Ao contemplá-los, percebo, com a alma trêmula de quem chega aos setenta anos, que eu não fui muito diferente deles durante a maior parte da minha jornada. Eu também nasci tentando enxergar. Porém era deficiente visual, e minha cegueira não era biológica; era uma catarata social, uma miopia da alma.

Passei anos imerso num lusco-fusco existencial. Embora meus olhos estivessem abertos, minha vista estava nuveada pelo entorno. Cresci e vivi em um ambiente onde a paisagem era obstruída por muros de egoísmo, formado por pessoas cuja única ótica possível era a da acumulação. Eram cegos guiando cegos em direção a tesouros que ao cabo os escravizavam, por ter de tornarem-se guardiães involuntário destes tesouros. Eram como o gigante Fafner da lenda nórdica, que, ao renunciar ao amor, obteve o maior tesouro do mundo, roubado dos anões mineradores Nibelungos. Ele pega seu tesouro, que entre muito ouro continha um anel mágico, o leva para o meio da selva, senta-se em cima deste tesouro e usa o anel para transformar a si mesmo em um dragão terrível. Assim ninguém iria se apoderar de seu tesouro, um tesouro que, nota-se, ele mesmo jamais desfrutou. Ainda assim, chegou o dia em que o crédulo Siegfried que, por não entender o perigo que o dragão representava, enterrou sua espada no coração dele, bebeu seu sangue e, por isso, passou a entender o canto dos pássaros… mas esta já outra estória. Todas estão nos livros sobre os mitos nórdicos e no ciclo de óperas O Anel dos Nibelungos, de Richard Wagner.

Eu via, mas não enxergava. O caranguejeiro na beira da estrada era apenas um vulto na paisagem, eram uma sombra indefinida, tal qual aquelas que meus netos veem hoje.

Foi preciso que o destino, em sua infinita sabedoria, colocasse em meu caminho um amigo — um intelectual de alma nobre, um irmão que a vida me deu — para me ajudar a limpar as lentes. Foi ele quem me estendeu a mão e disse: “Olhe. Olhe de verdade”. Ele me ajudou a dissipar a neblina do ter para que eu pudesse, finalmente, vislumbrar o ser. Ele destravou o humano que habitava em mim, sufocado pela lógica do lucro.

Hoje, carrego comigo os títulos que o mundo acadêmico e profissional me conferiu. Sou advogado, jornalista, engenheiro; doutor e pós-doutor em engenharia de mobilidade. Mas confesso, com a humildade que só o tempo nos traz: todos esses diplomas são papéis pálidos se comparados à lição que aprendo agora.

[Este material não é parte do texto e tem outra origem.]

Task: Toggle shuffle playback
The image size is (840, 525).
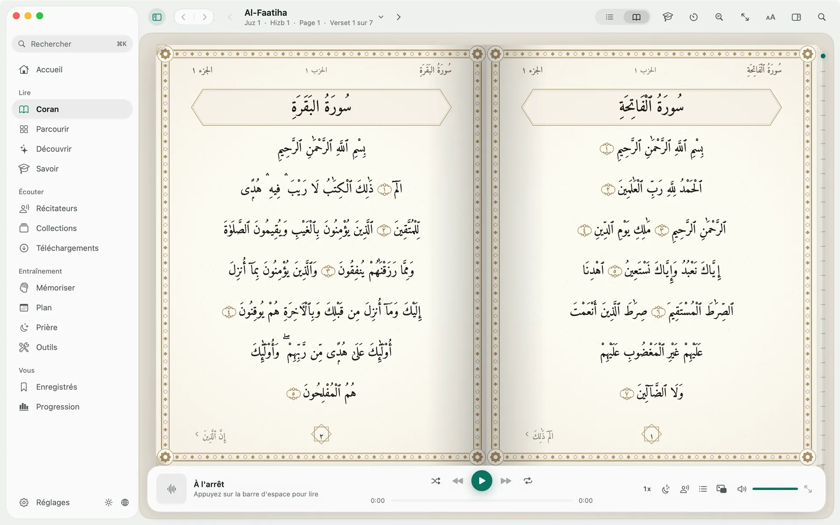Action: 436,481
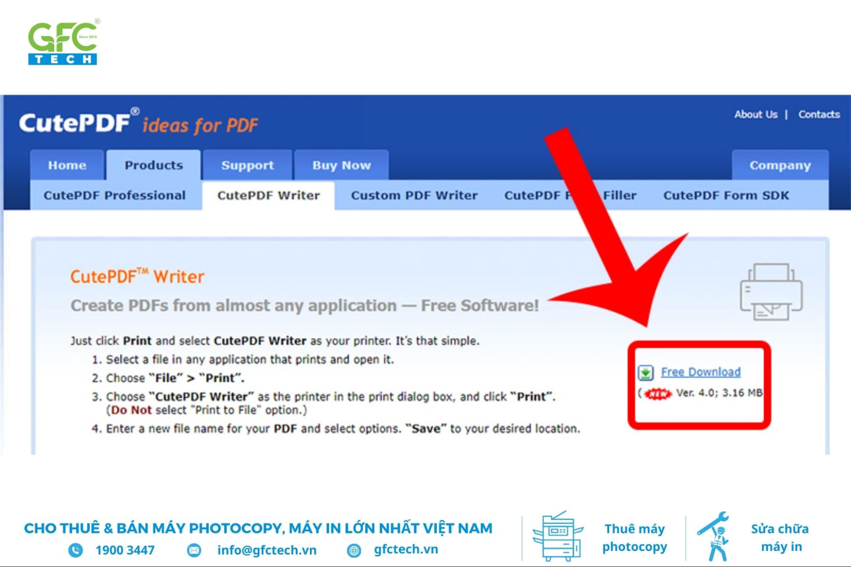The width and height of the screenshot is (851, 567).
Task: Select the Custom PDF Writer tab
Action: (414, 195)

O meu verdadeiro doutorado não acontece nas universidades, mas na lama fértil do mangue, na luta dos desvalidos, na defesa daqueles a quem tudo foi negado. A minha verdadeira orientadora de tese não veste toga, mas sim a dignidade de uma liderança “improvável”, uma mulher caranguejeira como a Mislene, que se levanta contra a invisibilidade imposta pelos poderosos para defender seu povo e seu chão.

É uma ironia belíssima e dolorosa. Aos setenta anos, atinjo a plenitude do meu amadurecimento não ensinando, mas aprendendo com recém-nascidos. Enquanto Ben Ben e Tá Tá lutam para distinguir as cores físicas do mundo, eu luto com vigor para distinguir e defender as cores da justiça. Sim, sabemos, a lei tem cor, e rejeita a cor oposta.

Sinto-me, enfim, um humano mais verdadeiro. Não pelo que acumulei, mas pelo que sou capaz de doar. Uso hoje a minha engenharia para construir pontes de esperança, o meu direito para advogar pelos esquecidos, e o meu jornalismo para dar voz aos silenciados.

Saí do preto e branco da indiferença para enxergar a vida em suas tonalidades. E, assim como meus netos buscam o foco no rosto da mãe, do pai, do avô… eu busco o foco na face da humanidade, grato ao cosmo por, finalmente, ter aprendido a aprender a ver.